- **Task set**:
[1] In the Kafka connection guide, what minimum Kafka version must the cluster run?
[2] Render this sentence from the Kafka connection guide in Spanish: "If your Kafka cluster is running in a private network, you can use an SSH tunnel to connect Materialize to the cluster."
[3] Resume the Kafka connection guide after its final sentence.

This guide goes through the required steps to connect Materialize to a
self-hosted Kafka cluster.

> **Tip:** For help getting started with your own data, you can schedule a [free guided
> trial](https://materialize.com/demo/?utm_campaign=General&utm_source=documentation).


## Before you begin

Before you begin, you must have:

- A Kafka cluster running Kafka 3.2 or later.
- A client machine that can interact with your cluster.

## Configure network security

There are various ways to configure your Kafka network to allow Materialize to
connect:

- **Use AWS PrivateLink**: If your Kafka cluster is running on AWS, you can use
    AWS PrivateLink to connect Materialize to the cluster.

- **Use an SSH tunnel**: If your Kafka cluster is running in a private network,
    you can use an SSH tunnel to connect Materialize to the cluster.

- **Allow Materialize IPs**: If your Kafka cluster is publicly accessible, you
    can configure your firewall to allow connections from a set of static
    Materialize IP addresses.

Select the option that works best for you.

- **Data block**:
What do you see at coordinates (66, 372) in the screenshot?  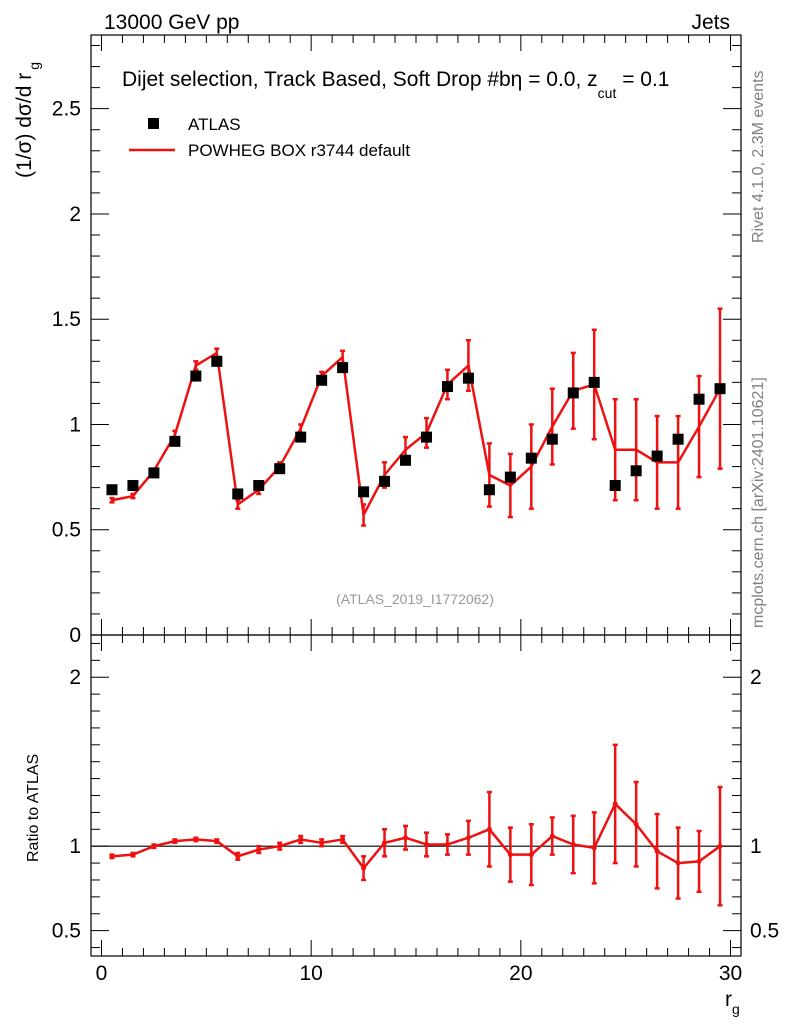 I see `main-y-tick-labels: 0 0.5 1 1.5 2 2.5` at bounding box center [66, 372].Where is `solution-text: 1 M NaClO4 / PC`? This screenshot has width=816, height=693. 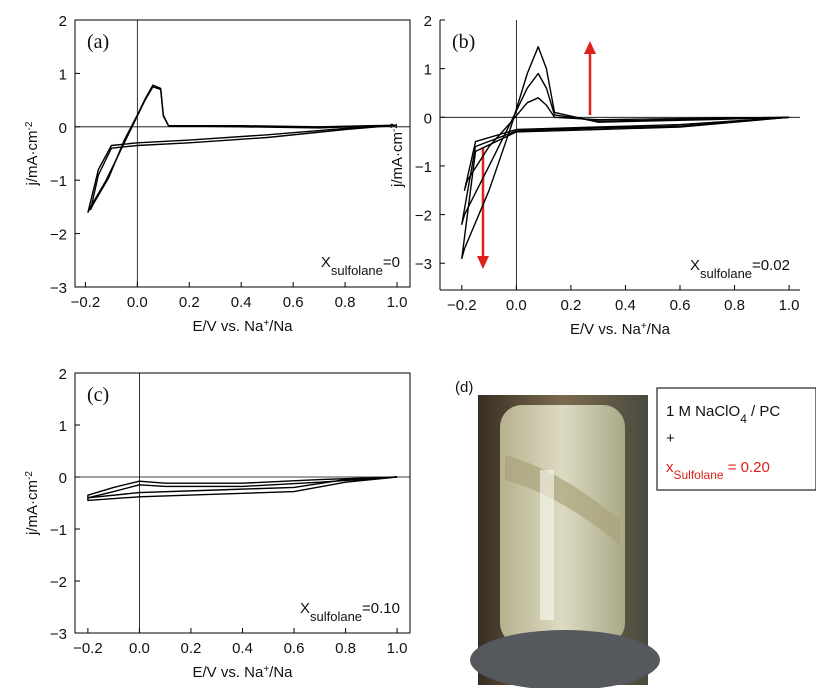
solution-text: 1 M NaClO4 / PC is located at coordinates (723, 414).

- **Task-by-task results**:
[1] Kafka 3.2 or later.

[2] Si su clúster de Kafka se ejecuta en una red privada, puede usar un túnel SSH para conectar Materialize al clúster.

[3]
**Cloud:**


**Privatelink:**

> **Note:** Materialize provides Terraform modules for both [Amazon MSK clusters](https://github.com/MaterializeInc/terraform-aws-msk-privatelink)
> and [self-managed Kafka clusters](https://github.com/MaterializeInc/terraform-aws-kafka-privatelink)
> which can be used to create the target groups for each Kafka broker (step 1),
> the network load balancer (step 2), the TCP listeners (step 3) and the VPC
> endpoint service (step 5).


This section covers how to create AWS PrivateLink connections
and retrieve the AWS principal needed to configure the AWS PrivateLink service.

1. Create target groups. Create a dedicated [target
   group](https://docs.aws.amazon.com/elasticloadbalancing/latest/network/create-target-group.html)
   **for each broker** with the following details:

    a. Target type as **IP address**.

    b. Protocol as **TCP**.

    c. Port as **9092**, or the port that you are using in case it is not 9092 (e.g. 9094 for TLS or 9096 for SASL).

    d. Make sure that the target group is in the same VPC as the Kafka cluster.

    e. Click next, and register the respective Kafka broker to each target group using its IP address.

1. Create a [Network Load
    Balancer](https://docs.aws.amazon.com/elasticloadbalancing/latest/network/create-network-load-balancer.html)
    that is **enabled for the same subnets** that the Kafka brokers are in.

1. Create a [TCP
   listener](https://docs.aws.amazon.com/elasticloadbalancing/latest/network/create-listener.html)
   for every Kafka broker that forwards to the corresponding target group you
   created (e.g. `b-1`, `b-2`, `b-3`).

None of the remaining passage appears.